Li Tiejun (李鐵軍 (李铁军, Lǐ Tiějūn); 1904 – 9 June 2002) was a was Chinese lieutenant general who served during the Second Sino-Japanese War, the Ili Rebellion, and the Chinese Civil War. He served as commanding officer of the 3rd and 29th Army Groups, as well as other smaller units during his career.

==Biography==
He was born in Mei County, Guangdong in 1904. He graduated from the Whampoa Military Academy and participated in the Northern Expedition. During the Battle of Shanghai, he fought against the Japanese at Wusong, Baoshan, and Yuepu.

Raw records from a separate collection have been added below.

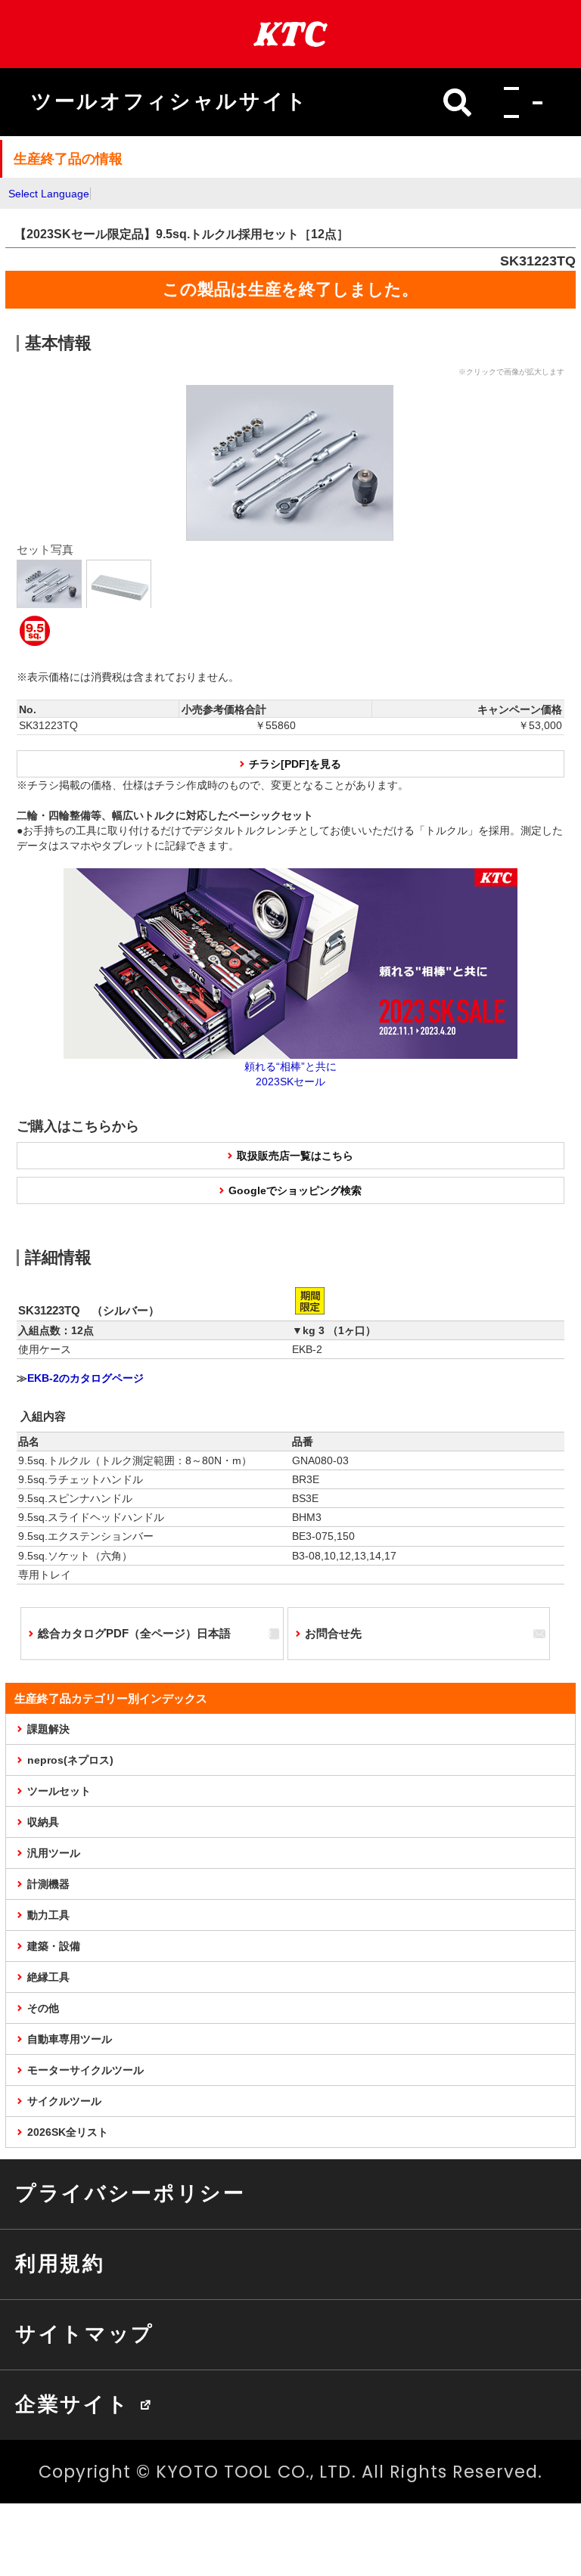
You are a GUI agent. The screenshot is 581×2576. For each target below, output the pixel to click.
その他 (43, 2008)
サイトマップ (84, 2334)
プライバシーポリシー (130, 2193)
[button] (519, 102)
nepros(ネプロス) (70, 1760)
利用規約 (60, 2263)
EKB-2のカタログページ (85, 1378)
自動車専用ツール (69, 2039)
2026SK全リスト (67, 2132)
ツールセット (59, 1791)
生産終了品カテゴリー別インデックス (110, 1698)
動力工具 (48, 1915)
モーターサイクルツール (85, 2070)
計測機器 (48, 1884)
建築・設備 (53, 1946)
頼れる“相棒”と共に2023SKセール (290, 1074)
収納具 (43, 1822)
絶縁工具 (48, 1977)
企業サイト (72, 2404)
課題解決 (48, 1729)
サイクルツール (64, 2101)
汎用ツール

In July 1938 he was promoted to commander of the 76th Army, and later given command of the 29th Army Group. In the spring of 1944, Li, who was stationed in the Hexi Corridor, was ordered to lead his troops in Xinjiang to help suppress the Ili Rebellion. However, his troops were defeated by the Turkic rebels. Li commanded the garrison at Hexi Corridor until 1947, when the 29th Army Group was transferred to Henan by Hu Zongnan's orders to fight against the Chinese Communists. The Nationalist troops were defeated, with Li leading a breakout from Henan. He was later given a position in Hainan, and in 1950 left for Taiwan following the Communist capture of the island.

In Taiwan, Li became a member of the Ministry of National Defense. He later left for the United States and died in California in June 2002.